Waktu Paling Tepat Memulai Karier sebagai Petani

pasaRpetani.com – Profesi petani dalam dunia pertanian secara luas, bisa diartikan sebagai petani sawah, kebun, hutan, nelayan atau peternak. Profesi yang sangat erat kaitannya dengan alam dan urusan perut.

Risiko alam yang sulit ditebak menjadi faktor penghambat minat menjadi seorang petani profesional. Namun demikian, selama pasar masih membutuhkan pasokan bahan makanan, maka dunia pertanian akan selalu membutuhkan petani.

Pertumbuhan penduduk dan perkembangan teknologi senantiasa bergerak seirama, seakan terjadi sesi tanya jawab akan hakikat waktu. Ketika penduduk dunia bertanya tentang ketersediaan makanan 100 tahun mendatang jika lahan pertanian semakin menyusut, maka para ahli pangan di seluruh dunia berusaha menjawab dengan berbagai percobaan bertahun-tahun, hingga menemukan jawaban yang bisa mengenyangkan perut.
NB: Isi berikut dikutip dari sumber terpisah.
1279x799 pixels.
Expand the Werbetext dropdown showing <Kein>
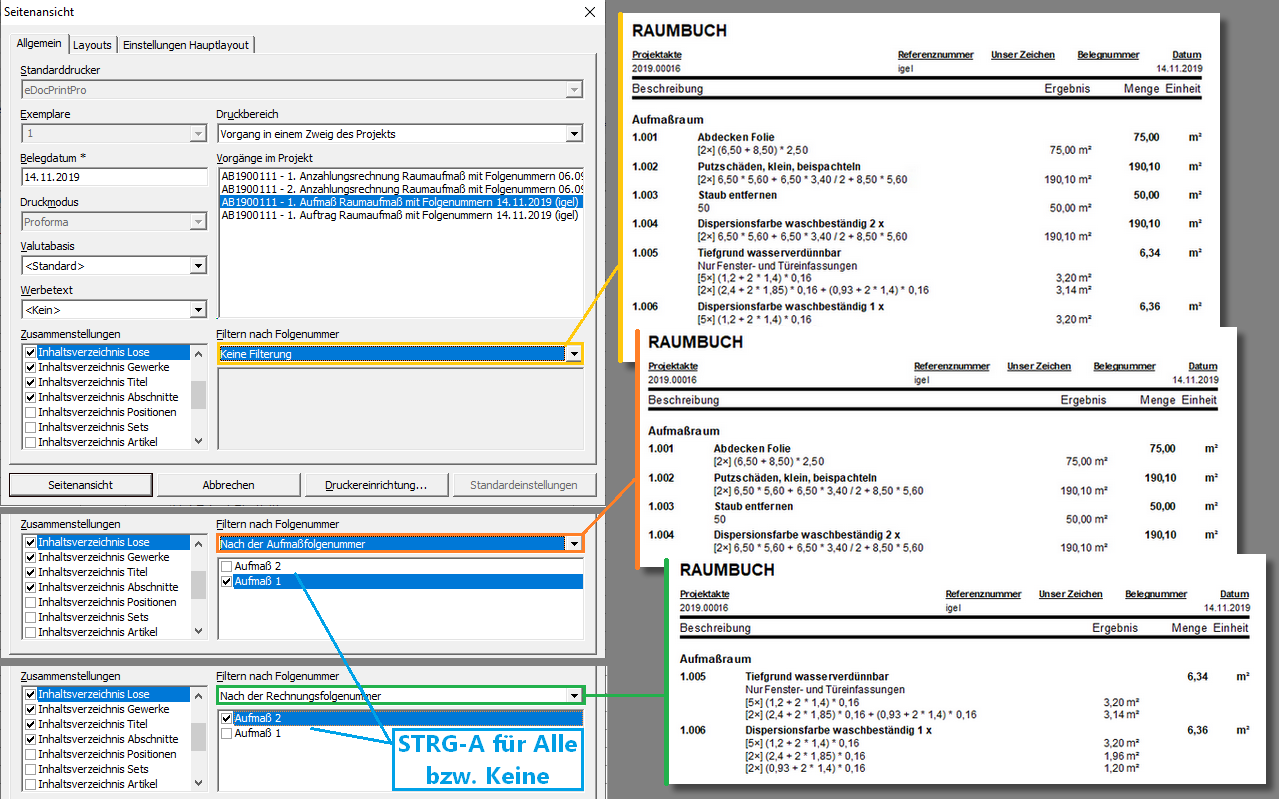198,310
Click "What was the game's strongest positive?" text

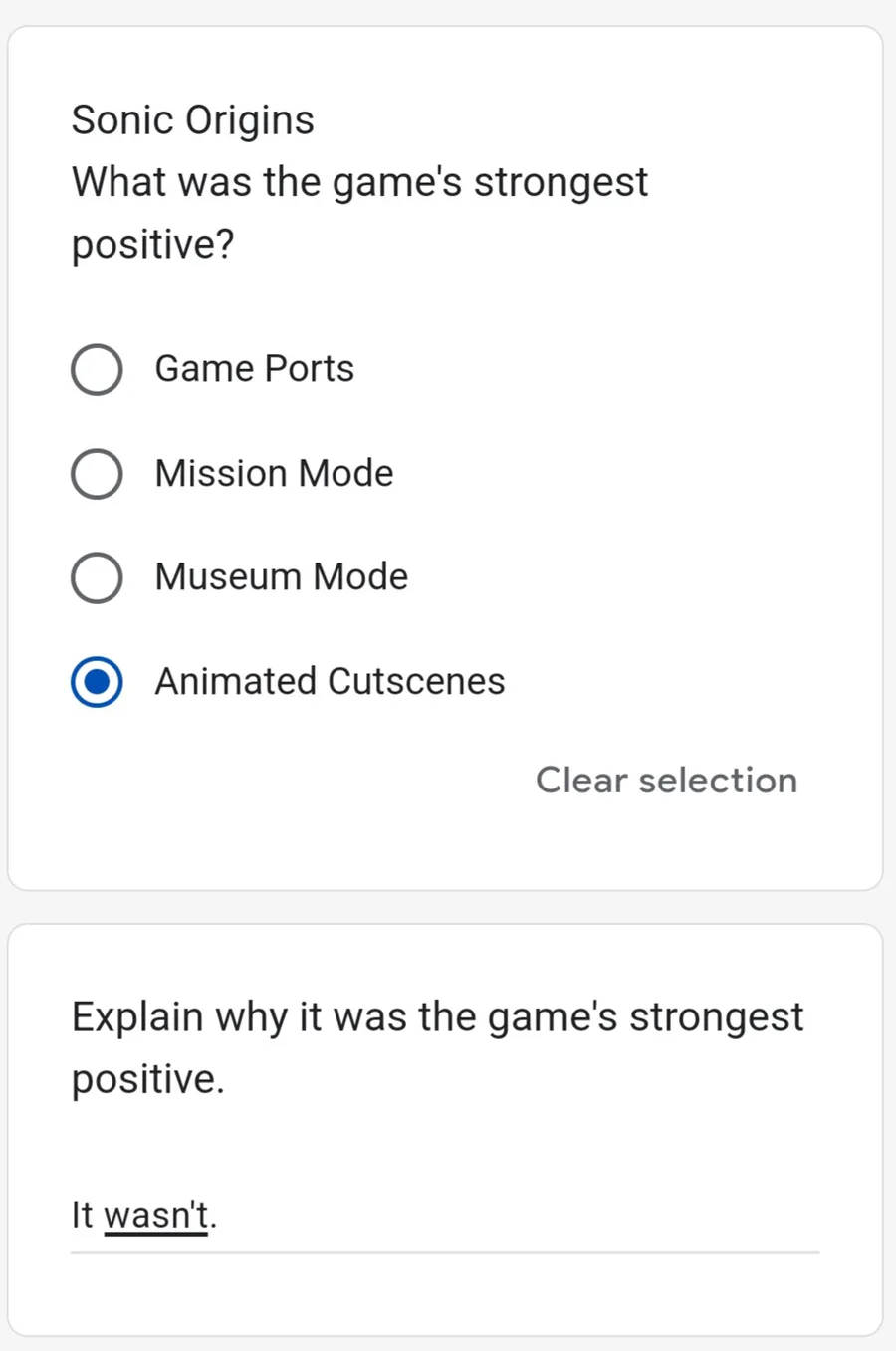tap(359, 213)
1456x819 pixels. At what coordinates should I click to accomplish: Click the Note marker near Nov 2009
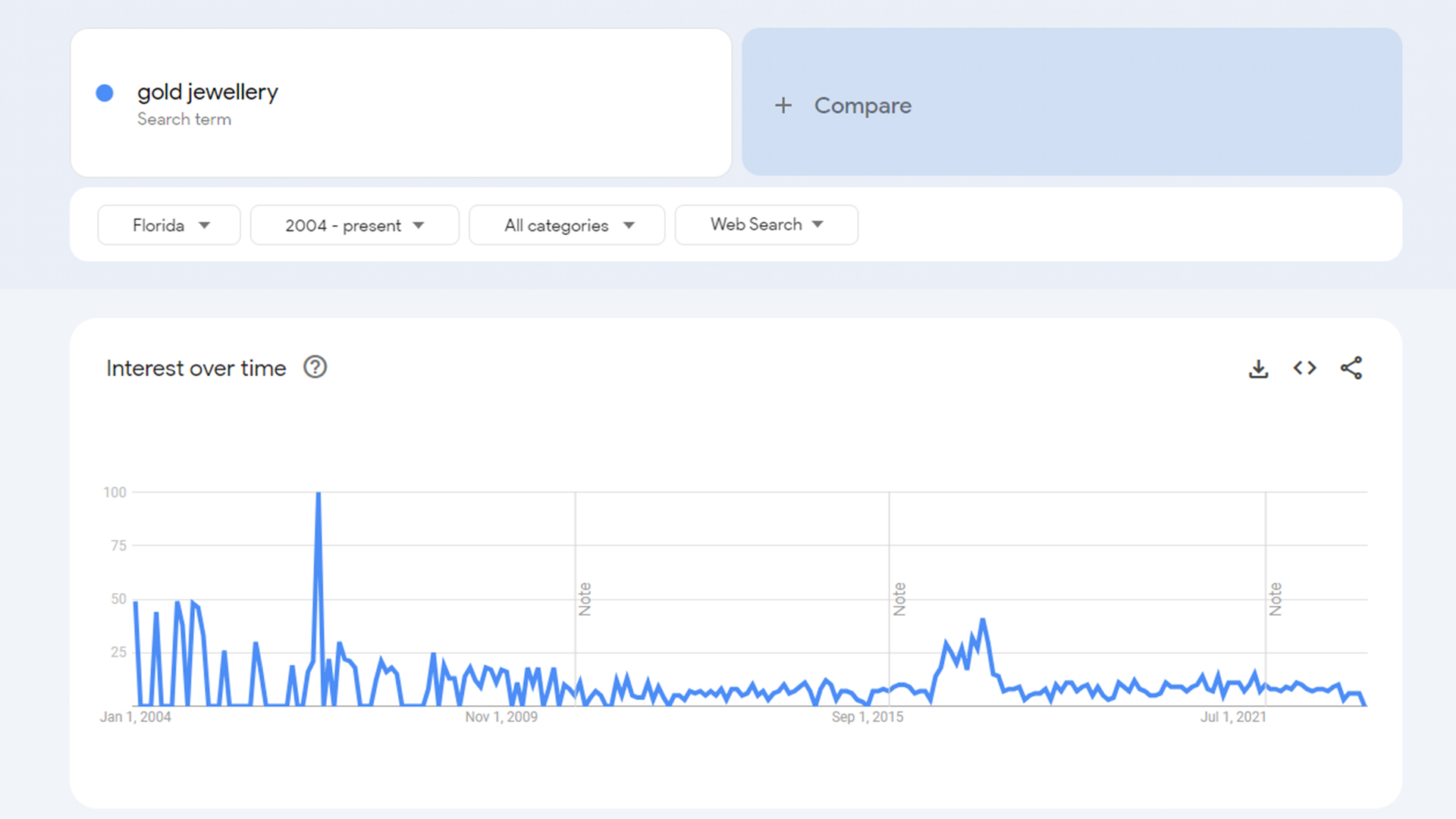[x=585, y=599]
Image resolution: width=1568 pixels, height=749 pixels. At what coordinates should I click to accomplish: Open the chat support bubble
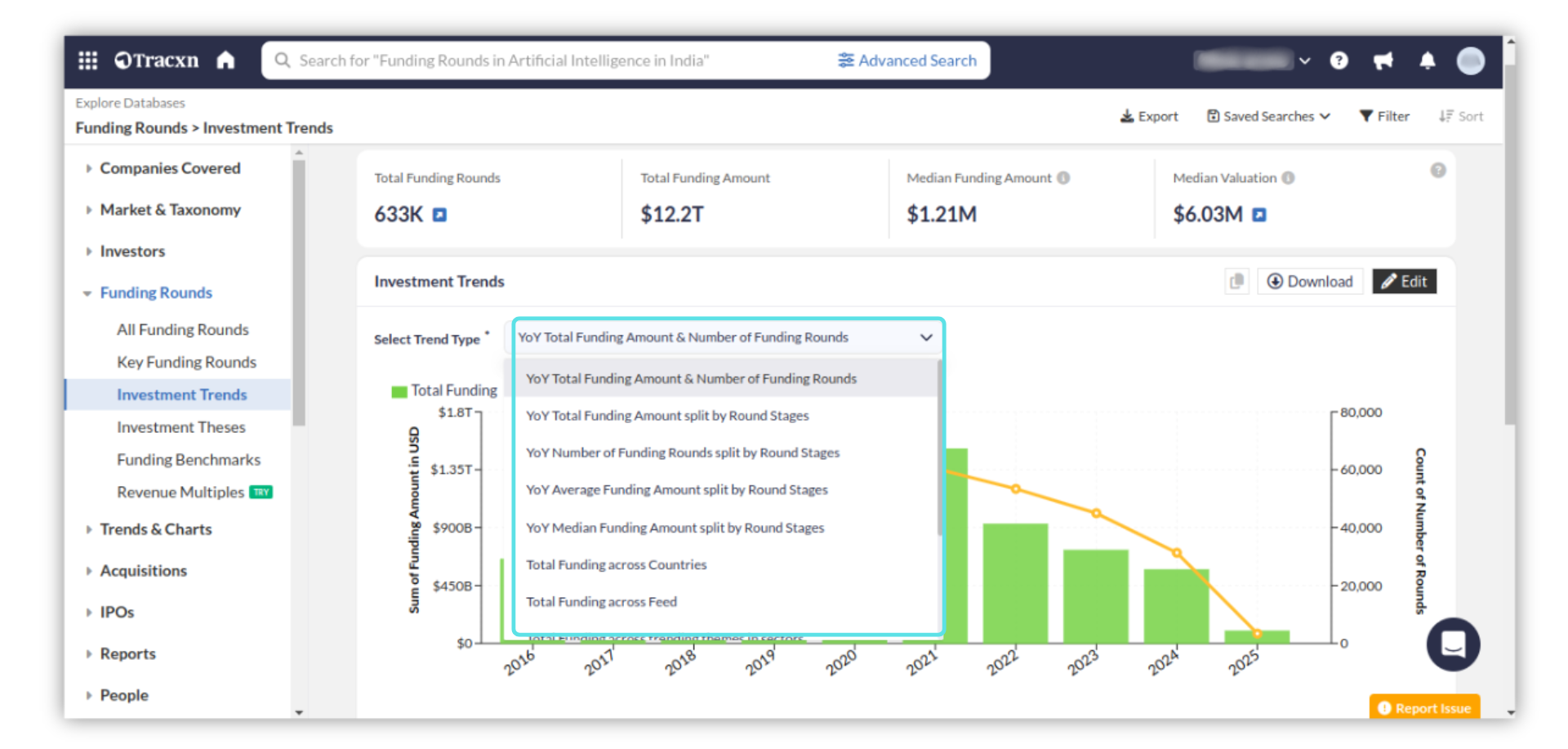(1453, 644)
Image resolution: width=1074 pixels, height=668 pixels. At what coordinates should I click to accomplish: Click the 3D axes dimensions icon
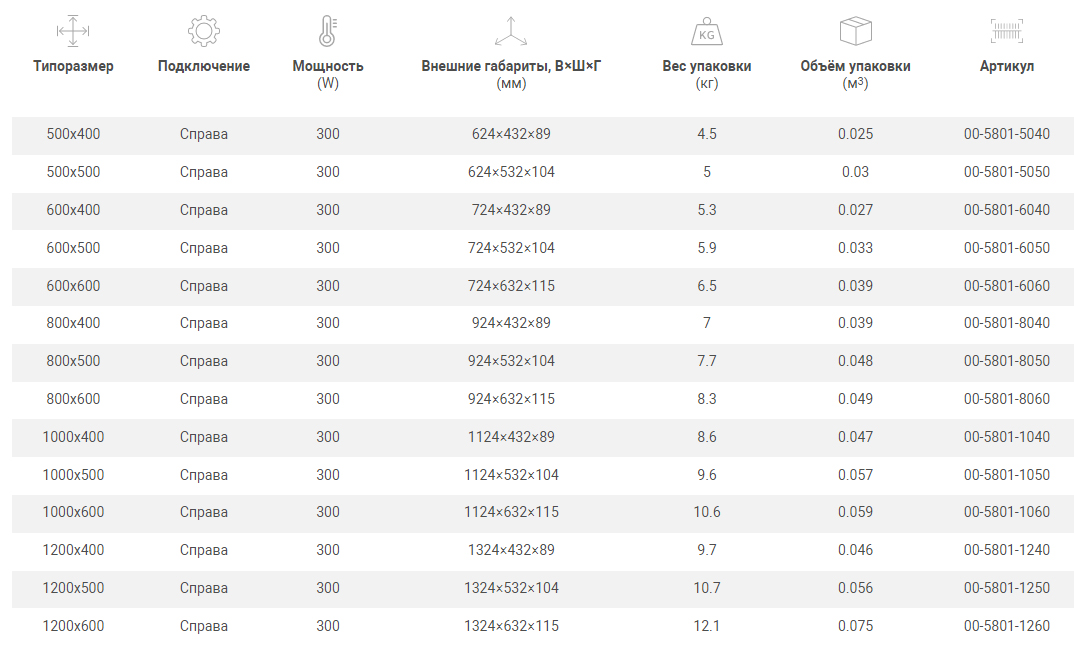(511, 31)
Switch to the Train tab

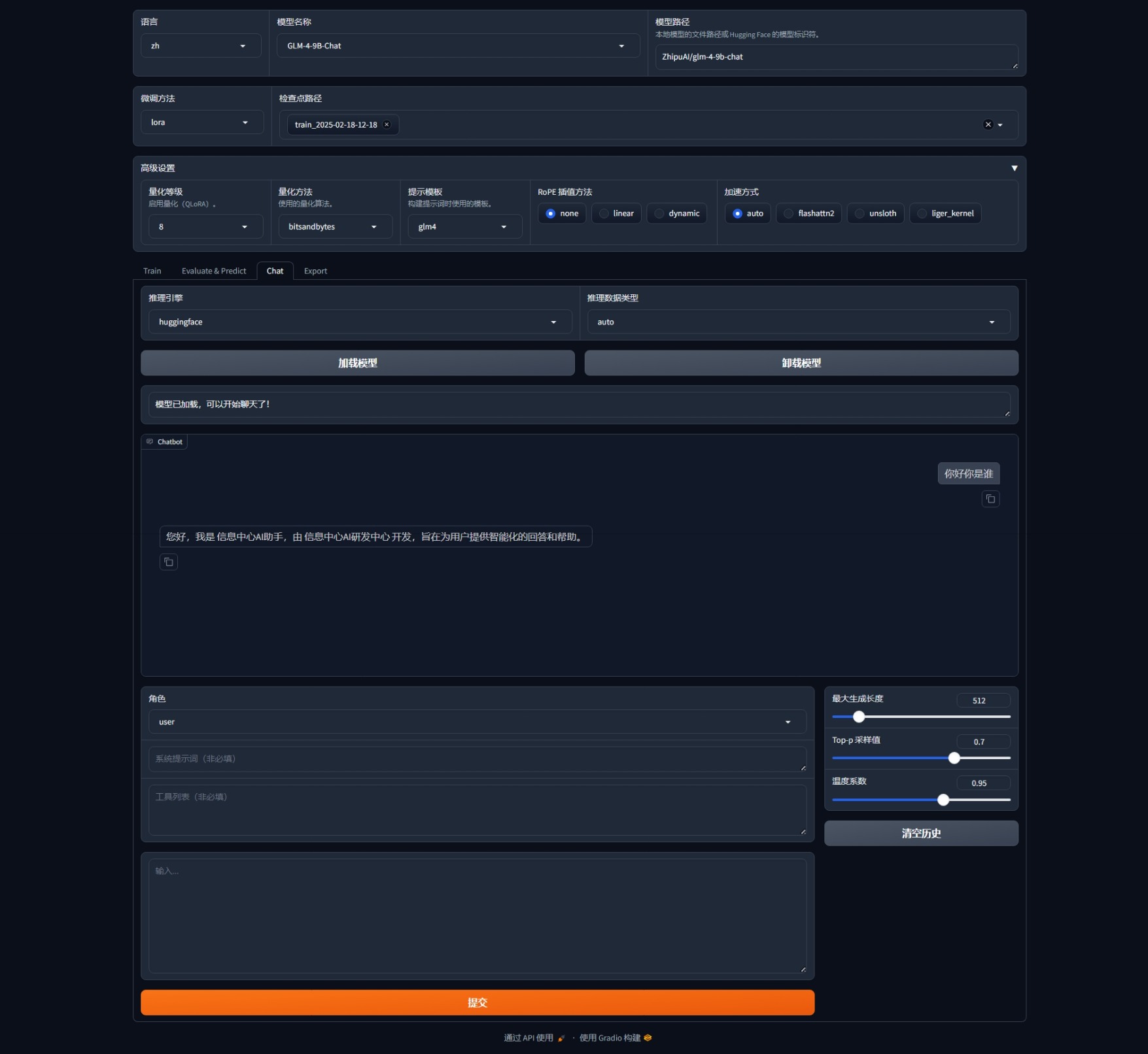click(152, 271)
Umur tanaman pangan, ikan budidaya, atau hewan ternak tidaklah singkat. Butuh waktu berbulan-bulan untuk menghasilkan produk panen yang siap konsumsi. Artinya ketika terjadi kegagalan pun perlu menunggu waktu lama untuk memulai kembali.

Berbeda dengan produksi mobil atau handphone, yang tinggal rakit, maka dalam hitungan hari seluruh komponen sudah menyatu dan menjadi produk yang bernilai tinggi.

Jika di dunia properti mengenal investasi dalam bentuk bangunan yang terlihat secara fisik, maka sejatinya para petani menginvestasikan waktunya untuk hasil panen.

Waktu dan kesabaran merupakan kunci dalam bergerak di dunia pertanian. Oleh sebab itu, mengenalkan dunia pertanian bisa dimulai sejak dini.

Belajar menanam, memelihara ikan, atau beternak bisa menjadi kegiatan menyenangkan, melatih kepekaan terhadap alam, sekaligus belajar berbisnis. Kegagalan awal bisa menjadi modal untuk usaha yang lebih besar.

Tidak perlu menunggu lulus kuliah untuk menjadi petani. Sejak sekolah atau ketika masih kuliahpun seharusnya sudah bisa memulai usaha di dunia pertanian. Kenyataannya, para sarjana pertanian malah enggan masuk kedunia pertanian setelah lulus kuliah. Ironi!